Concerns over a Russian invasion of Ukraine and the current coronavirus outbreak will be temporarily put aside as the Federal Reserve announces intentions to boost interest rates in March to fight inflation.
Raising Short-Term Interest Rates
According to WTHR News, consumers and companies are being squeezed by soaring inflation, prompting the Federal Reserve to hint that it will raise its short-term interest rate in March, signaling a radical shift from its ultra-low-rate policies implemented during the global recession.
Furthermore, in order to substantially tighten lending, the Federal Reserve expects to discontinue its monthly bond purchases in March. Additionally, it may begin reducing its massive stockpile of Treasury and mortgage-backed securities later this year.

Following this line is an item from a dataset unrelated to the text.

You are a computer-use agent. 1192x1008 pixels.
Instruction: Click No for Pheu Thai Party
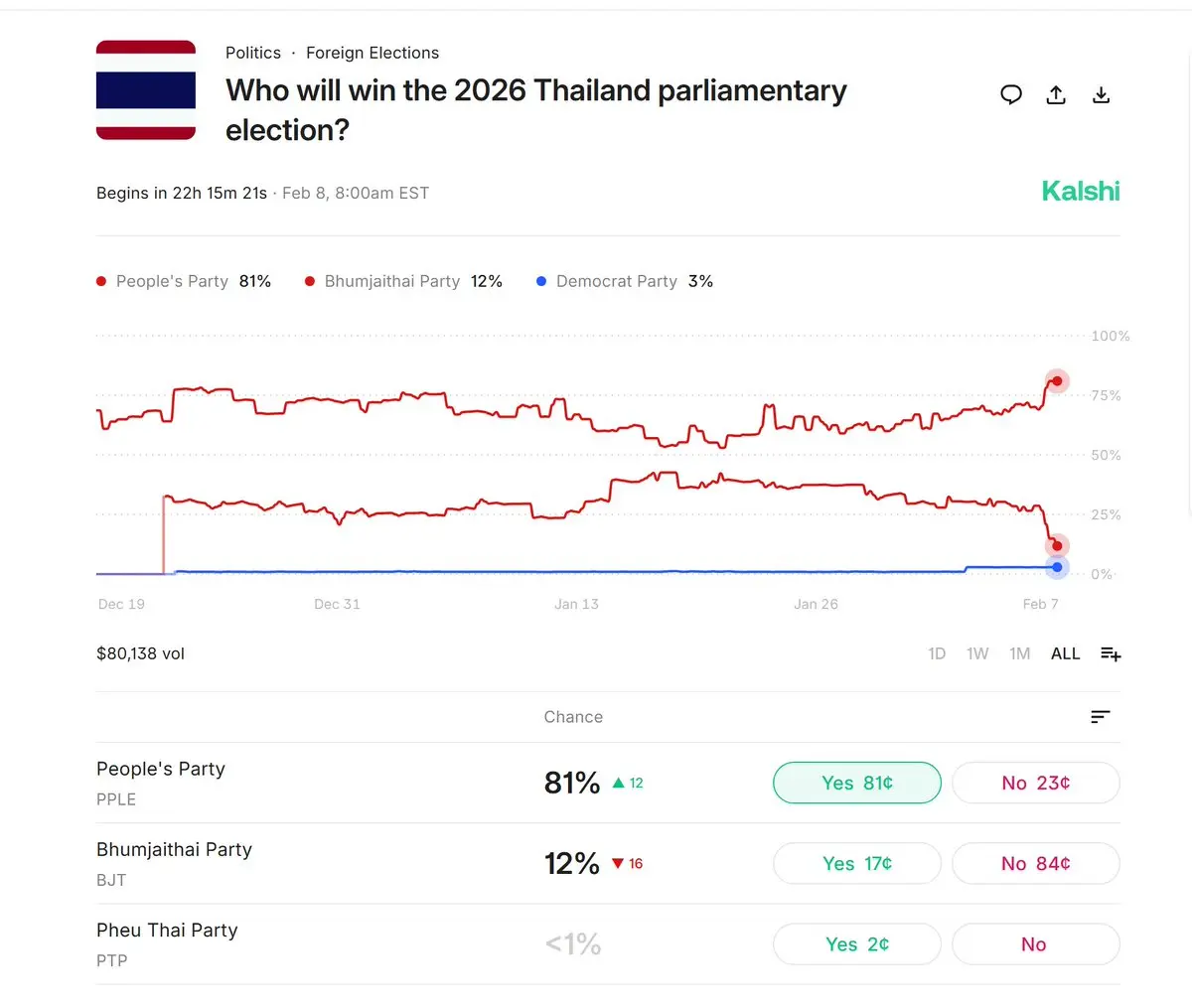coord(1035,944)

The minutes of the Fed’s December meeting were released earlier this month, and they revealed that the central bank was considering lowering its bond holdings by not replacing bonds that matured, which is a more drastic measure than just ceasing bond purchases altogether.

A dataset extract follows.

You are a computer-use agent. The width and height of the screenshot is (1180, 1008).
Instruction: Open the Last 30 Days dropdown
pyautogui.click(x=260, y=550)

It also stated that in recent months, analysts have predicted that the Federal Reserve could begin to reduce its holdings as early as July, which is far sooner than was anticipated even a few months ago.
Inflation’s Fast Pacing
As reported by Reuters, consumer inflation is rising at a rate of 7 percent per year, the fastest rate is seen since the early 1980s, and the White House has identified the issue as a key economic and political risk for President Joe Biden’s Democratic Party.
It also mentioned that new figures expected to be revealed later this week will almost certainly indicate that the resurgent epidemic both slowed the pace of economic growth at the end of 2021 and maintained the inflation measures frequently monitored by the Federal Reserve climbing at rates considerably above the Fed’s 2 percent objective.
Gita Gopinath, the first deputy managing director of the International Monetary Fund, said that the consequences for the energy market are anticipated to be higher oil and gas prices, and thus higher global energy expenses.